■ Given passage

========

We’re staying at the Peace Hotel in Shanghai. It’s a beautiful art-deco building right on the Bund. We left the hotel last night and had dinner a few blocks north of here. When we saw Shanghai’s skyline, across the river…it took our breath away.
“This must be a city of the future,” said Jules. “You kind of expect a flying car to appear – like on The Jetsons.”
Everything is lit up – including the boats going up and down the river.
In comparison, Paris is dull and predictable. New York is boring and worn-out. The view along the river reminded us most of London. It lights up its buildings. You get the same sort of view across the river. And London has some strikingly new and exciting buildings too.
But compared to Shanghai, London is small…and slow-moving. It is in the ‘old world.’ This seems like the new world.
Shanghai is not cheap. Dinner for a group of six, at a not-too-fancy joint on the Bund set us back $900. The hotel room is about $300 a night. And property? We’ve heard conflicting reports. It was recently the hottest city in the hottest economy in the world. The government has tried to calm the property market in China – with some success. Sales fell some 70% from the beginning of 2010 to the end of it. Prices dropped 30%.
“That’s the thing about China,” said a Dear Reader who joined us for a drink on Saturday night. “When you live in the US or in the UK you might think you know what is going on…but when you live here in China, you realize that you have no idea.”
So, let’s turn our attention back to the USA, where we have no idea either…but lots of opinions.
The Dow fell 100 points on Friday. Gold under $1,500. Oil under $100.
We’ve tried to get in the spirit of the ‘economic recovery.’ We just can’t do it.
The recovery story was always phony. So then, what’s the real story?
As near as we can tell, there are several stories running at once.
1) The Great Correction – in many of the advanced economies, but centered in America…
2) The continued rise of the developing economies…not just in Asia, but in Latin America and Africa, too.
3) The increasing scarcity of cheap energy, land, water and raw materials.
4) The decline (suicide might better describe it) of the American Empire.
5) The approaching end of the dollar-based world financial system.
There are probably a few more we forgot to mention. Each one on its own might be fairly easy to decipher and predict. But they work together…and at cross-purposes. It’s hard to figure out what is really going on…or what is causing it.
For example, the correction tends to depress prices. But the big expansion in the developing world tends to increase them.
And there’s one more major pressure on prices – the feds. The US controls the world’s reserve currency. And the US is working hard to inflate the world’s supply of dollars. That too should increase prices, eventually.
The trouble with inflation today is that it is the worst kind of inflation. It makes prices go up…but not incomes, at least not in the US. Incomes are rising in Asia. So, people can buy more cars and more meat – and push up prices. Then, Americans pay higher prices…while their incomes don’t rise.

========

■ Stored data
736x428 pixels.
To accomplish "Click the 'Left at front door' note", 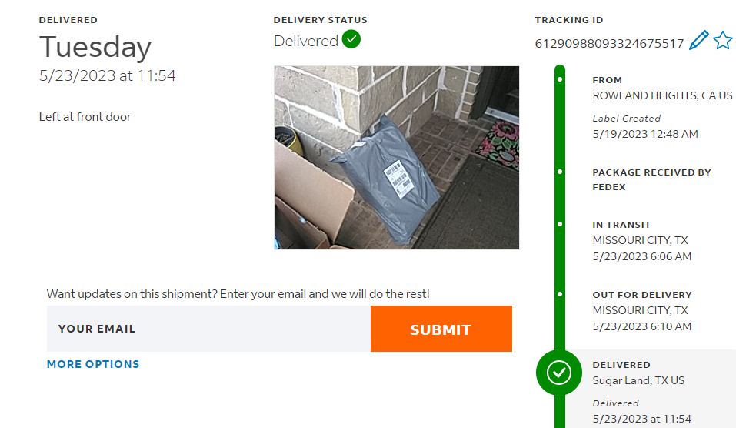I will 85,117.
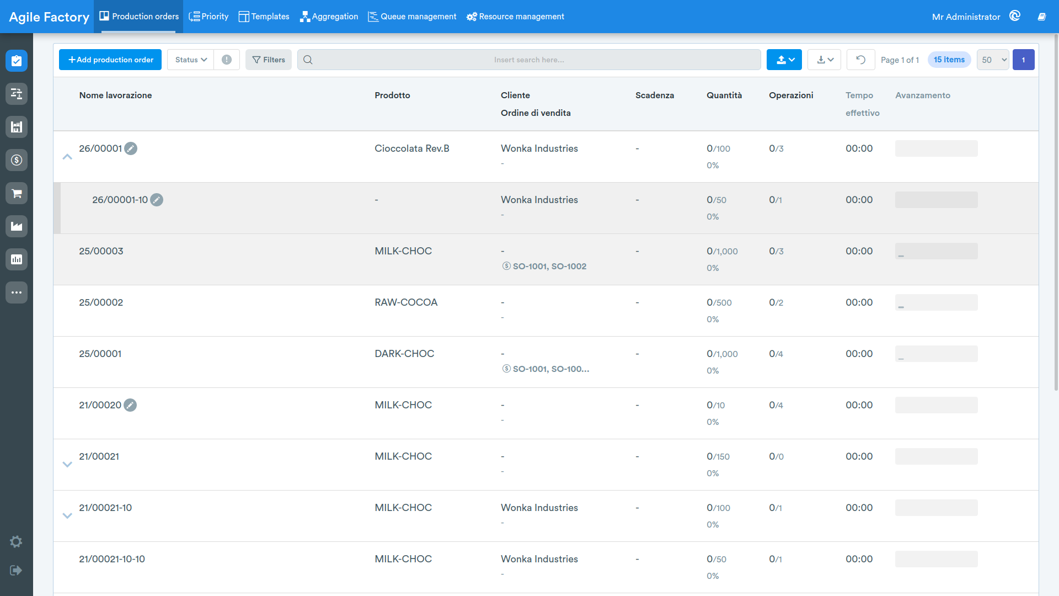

========

■ Set problem 1
From the Shanghai piece, copy the text starting at "The recovery story" and ending at "to increase them.".
■ Set problem 2
Answer these from the Shanghai piece:
(a) At which hotel in Shanghai are the writers staying?
(b) How much did dinner for a group of six on the Bund cost?
(c) By how many points did the Dow fall on Friday?
Answer from the Shanghai piece alone.

■ Exercise solution 1
The recovery story was always phony. So then, what’s the real story?
As near as we can tell, there are several stories running at once.
1) The Great Correction – in many of the advanced economies, but centered in America…
2) The continued rise of the developing economies…not just in Asia, but in Latin America and Africa, too.
3) The increasing scarcity of cheap energy, land, water and raw materials.
4) The decline (suicide might better describe it) of the American Empire.
5) The approaching end of the dollar-based world financial system.
There are probably a few more we forgot to mention. Each one on its own might be fairly easy to decipher and predict. But they work together…and at cross-purposes. It’s hard to figure out what is really going on…or what is causing it.
For example, the correction tends to depress prices. But the big expansion in the developing world tends to increase them.

■ Exercise solution 2
(a) The Peace Hotel
(b) $900
(c) 100 points